__Data in this exercise__:

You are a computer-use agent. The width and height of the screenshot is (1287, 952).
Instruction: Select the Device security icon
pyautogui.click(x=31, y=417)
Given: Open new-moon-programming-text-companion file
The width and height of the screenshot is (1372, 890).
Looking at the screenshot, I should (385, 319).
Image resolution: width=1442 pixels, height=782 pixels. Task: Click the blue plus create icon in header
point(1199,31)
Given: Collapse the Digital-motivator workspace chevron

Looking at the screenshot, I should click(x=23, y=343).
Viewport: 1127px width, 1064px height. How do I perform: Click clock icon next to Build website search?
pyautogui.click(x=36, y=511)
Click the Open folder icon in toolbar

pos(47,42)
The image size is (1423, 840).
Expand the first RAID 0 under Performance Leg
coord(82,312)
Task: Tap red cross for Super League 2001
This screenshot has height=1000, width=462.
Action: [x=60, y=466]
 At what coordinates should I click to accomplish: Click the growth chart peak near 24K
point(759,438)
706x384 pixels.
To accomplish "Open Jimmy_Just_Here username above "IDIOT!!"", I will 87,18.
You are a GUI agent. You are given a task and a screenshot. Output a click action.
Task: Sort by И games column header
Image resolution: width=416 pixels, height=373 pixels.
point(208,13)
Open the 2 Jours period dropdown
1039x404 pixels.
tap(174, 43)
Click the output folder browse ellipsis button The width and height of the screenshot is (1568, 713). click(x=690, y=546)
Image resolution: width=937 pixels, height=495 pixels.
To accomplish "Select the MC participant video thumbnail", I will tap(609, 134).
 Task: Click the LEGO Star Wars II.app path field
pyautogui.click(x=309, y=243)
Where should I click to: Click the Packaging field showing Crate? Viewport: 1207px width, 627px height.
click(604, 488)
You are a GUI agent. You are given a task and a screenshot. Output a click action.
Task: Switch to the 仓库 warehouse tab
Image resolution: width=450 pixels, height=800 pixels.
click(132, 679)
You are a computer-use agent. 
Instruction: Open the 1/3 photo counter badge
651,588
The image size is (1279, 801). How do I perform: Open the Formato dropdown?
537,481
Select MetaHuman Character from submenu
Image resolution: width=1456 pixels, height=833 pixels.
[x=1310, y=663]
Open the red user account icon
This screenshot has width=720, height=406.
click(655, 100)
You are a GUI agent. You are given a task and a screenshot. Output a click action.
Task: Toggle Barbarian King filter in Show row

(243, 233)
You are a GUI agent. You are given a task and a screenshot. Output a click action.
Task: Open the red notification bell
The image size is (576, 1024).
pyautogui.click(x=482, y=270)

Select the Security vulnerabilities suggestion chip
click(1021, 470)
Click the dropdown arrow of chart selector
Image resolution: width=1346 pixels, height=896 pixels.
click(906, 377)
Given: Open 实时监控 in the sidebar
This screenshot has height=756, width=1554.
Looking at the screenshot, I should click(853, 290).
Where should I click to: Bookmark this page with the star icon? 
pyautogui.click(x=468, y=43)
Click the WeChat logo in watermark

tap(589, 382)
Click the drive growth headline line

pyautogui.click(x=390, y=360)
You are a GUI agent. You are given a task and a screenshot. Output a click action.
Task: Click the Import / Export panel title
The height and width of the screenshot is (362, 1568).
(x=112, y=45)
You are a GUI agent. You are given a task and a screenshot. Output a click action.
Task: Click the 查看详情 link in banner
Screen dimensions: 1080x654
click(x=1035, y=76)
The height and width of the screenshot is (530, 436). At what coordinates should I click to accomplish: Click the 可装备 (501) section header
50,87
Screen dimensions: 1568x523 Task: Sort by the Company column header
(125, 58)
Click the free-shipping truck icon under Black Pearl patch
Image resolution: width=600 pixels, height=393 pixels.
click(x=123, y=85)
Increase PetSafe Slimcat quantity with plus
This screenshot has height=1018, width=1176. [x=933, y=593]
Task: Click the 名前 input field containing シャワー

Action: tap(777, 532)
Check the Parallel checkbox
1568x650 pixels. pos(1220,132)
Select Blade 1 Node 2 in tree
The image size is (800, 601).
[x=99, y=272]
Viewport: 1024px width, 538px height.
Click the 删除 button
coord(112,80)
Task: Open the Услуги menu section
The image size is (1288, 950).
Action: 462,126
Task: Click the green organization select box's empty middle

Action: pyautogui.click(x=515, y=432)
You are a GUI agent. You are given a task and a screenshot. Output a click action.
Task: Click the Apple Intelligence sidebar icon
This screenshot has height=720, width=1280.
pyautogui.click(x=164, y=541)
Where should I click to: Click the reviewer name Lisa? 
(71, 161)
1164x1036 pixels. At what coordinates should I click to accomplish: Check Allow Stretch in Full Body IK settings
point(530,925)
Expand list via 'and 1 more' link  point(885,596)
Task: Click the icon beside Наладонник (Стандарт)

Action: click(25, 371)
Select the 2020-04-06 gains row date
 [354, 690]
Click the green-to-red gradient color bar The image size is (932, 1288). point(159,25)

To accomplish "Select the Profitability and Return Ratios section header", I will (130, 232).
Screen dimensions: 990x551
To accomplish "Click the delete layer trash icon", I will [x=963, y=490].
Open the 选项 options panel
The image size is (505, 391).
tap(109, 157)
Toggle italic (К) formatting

__What the exercise asks__: Pull out every line of the rows above that contains the string "icon", copying each one in full. Matching is case-sensitive.

__Exercise solution__:
Instruction: Select the Device security icon
Image resolution: width=1442 pixels, height=782 pixels. Task: Click the blue plus create icon in header
Viewport: 1127px width, 1064px height. How do I perform: Click clock icon next to Build website search?
Click the Open folder icon in toolbar
Open the red user account icon
Where should I click to: Bookmark this page with the star icon? 
Click the free-shipping truck icon under Black Pearl patch
Task: Click the Apple Intelligence sidebar icon
Task: Click the icon beside Наладонник (Стандарт)
To accomplish "Click the delete layer trash icon", I will [x=963, y=490].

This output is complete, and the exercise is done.